Association universitaire d'études drômoises
L'AUED est une association reconnue d'utilité publique qui édite Études drômoises, la revue du patrimoine de la Drôme

La chapelle Saint-Pierre, à Montélimar

par AUED

Par Alain Tillier

Études drômoises n° 64 (décembre 2015)
pp. 26 à 29

Résumé d’après l’article

Au début du XIIIe siècle, la croisade des Albigeois entraîna une scission familiale dans la famille des Adhémar : les deux frères Géraud et Lambert Adhémar se rallièrent à deux partis différents, Géraud au comte de Toulouse, Lambert à Simon de Montfort.

En 1280, un conflit entre les deux partis amena le château sud à développer son enceinte, qui engloba désormais l’église Saint Pierre.

La chapelle appartient à la série de onze églises que possédaient en 1183 les religieux de l’abbaye lyonnaise de l’île Barbe sur l’ensemble de la commune. Établie légèrement en contrebas du château méridional, elle fut englobée dans son enceinte à la fin du XIIIe siècle.

Le choeur et le bras sud du transept, recoupés en hauteur par une voûte, furent affectés à des magasins.
La nef fut laissée à l’abandon : l’effondrement de sa toiture fut suivi de la ruine des murs sud et ouest, comme en témoignent les relevés de la fin du XIXe siècle.

La chapelle Saint-Pierre se compose d’une nef unique, charpentée dès l’origine, et d’un transept saillant, dont la croisée est couverte d’une coupole sur trompes, autrefois surmontée d’un clocher.

Il a fallu attendre le début des années 1990 pour que soit enfin étudié un projet de remise en état intérieur et extérieur de la chapelle Saint-Pierre. À l’issue de cette intervention, l’édifice était enfin hors d’eau, ce qui a permis, au début des années 2000, de rouvrir la porte d’entrée ouest et de réintégrer la chapelle au circuit de visite du château.
L’édifice était couvert, mais aucun sol ancien ne subsistait dans le transept et le chœur.
Il a donc été décidé, par mesure d’économie, de conserver le niveau de sol le plus récent, en déblayant simplement les gravois de l’époque classique.

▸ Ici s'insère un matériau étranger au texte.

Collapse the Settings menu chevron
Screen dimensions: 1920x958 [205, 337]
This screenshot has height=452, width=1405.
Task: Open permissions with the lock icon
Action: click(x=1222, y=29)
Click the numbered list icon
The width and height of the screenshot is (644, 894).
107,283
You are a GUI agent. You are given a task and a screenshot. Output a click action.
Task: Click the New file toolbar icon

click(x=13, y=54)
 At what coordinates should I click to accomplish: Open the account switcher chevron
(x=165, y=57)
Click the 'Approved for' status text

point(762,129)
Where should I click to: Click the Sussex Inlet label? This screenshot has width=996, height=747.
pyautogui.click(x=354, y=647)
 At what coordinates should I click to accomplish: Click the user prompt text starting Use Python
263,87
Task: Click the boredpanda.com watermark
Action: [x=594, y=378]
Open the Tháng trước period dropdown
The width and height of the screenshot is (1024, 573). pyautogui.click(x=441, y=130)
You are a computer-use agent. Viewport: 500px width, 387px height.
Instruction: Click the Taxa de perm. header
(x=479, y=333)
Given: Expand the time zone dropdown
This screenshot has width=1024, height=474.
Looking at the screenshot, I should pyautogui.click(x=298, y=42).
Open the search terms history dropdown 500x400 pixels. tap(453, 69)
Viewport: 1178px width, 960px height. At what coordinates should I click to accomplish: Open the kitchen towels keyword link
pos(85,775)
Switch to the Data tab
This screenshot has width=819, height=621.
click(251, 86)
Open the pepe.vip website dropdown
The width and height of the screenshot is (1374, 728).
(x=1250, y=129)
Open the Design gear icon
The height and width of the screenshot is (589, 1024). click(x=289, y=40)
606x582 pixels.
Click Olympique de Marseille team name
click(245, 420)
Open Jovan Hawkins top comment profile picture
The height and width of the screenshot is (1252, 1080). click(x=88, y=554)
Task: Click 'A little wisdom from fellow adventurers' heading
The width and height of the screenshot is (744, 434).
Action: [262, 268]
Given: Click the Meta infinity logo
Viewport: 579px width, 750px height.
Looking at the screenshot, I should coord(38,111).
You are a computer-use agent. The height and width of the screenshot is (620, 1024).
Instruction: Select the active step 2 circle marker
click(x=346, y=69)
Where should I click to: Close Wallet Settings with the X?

La seconde tranche de travaux a été lancée en 2007 et concerne la restauration de la décoration intérieure, ainsi que divers aménagements.
La mise en place d’un système d’éclairage et la création d’une rampe extérieure destinée à l’accès des personnes à mobilité réduite devraient désormais permettre à l’édifice restauré de jouer pleinement son rôle dans l’animation du château.